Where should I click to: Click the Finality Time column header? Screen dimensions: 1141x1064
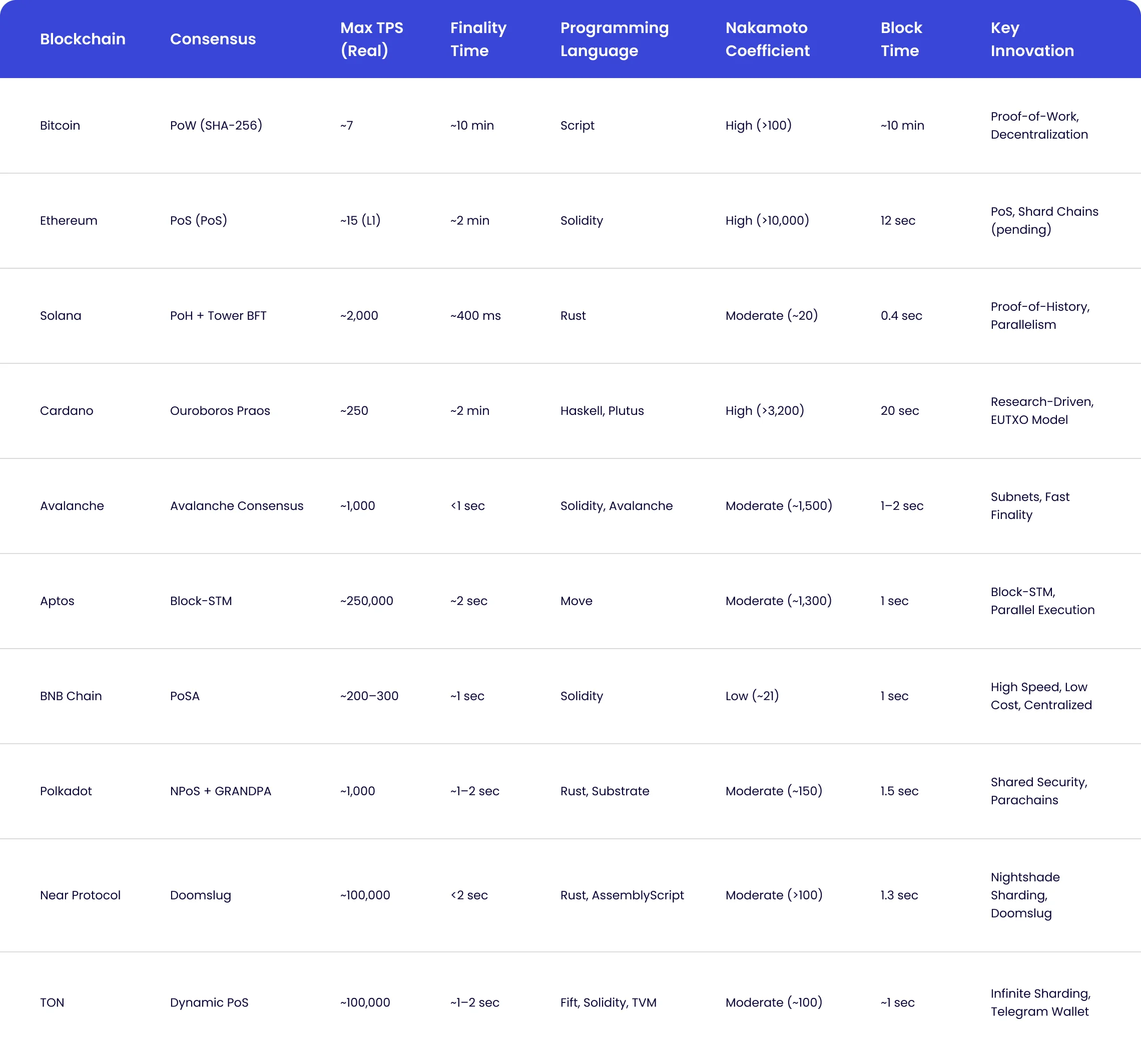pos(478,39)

+ + + + +

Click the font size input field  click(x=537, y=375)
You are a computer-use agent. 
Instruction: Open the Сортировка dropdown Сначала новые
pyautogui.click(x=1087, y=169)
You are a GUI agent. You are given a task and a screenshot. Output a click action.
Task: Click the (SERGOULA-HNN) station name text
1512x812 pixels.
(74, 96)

+ + + + +

## WHAT YOU SHOULD DO
If a line in the records above has the word "agent", copy it.

## RESPONSE TO THIS EXERCISE
You are a computer-use agent. 
You are a GUI agent. You are given a task and a screenshot. Output a click action.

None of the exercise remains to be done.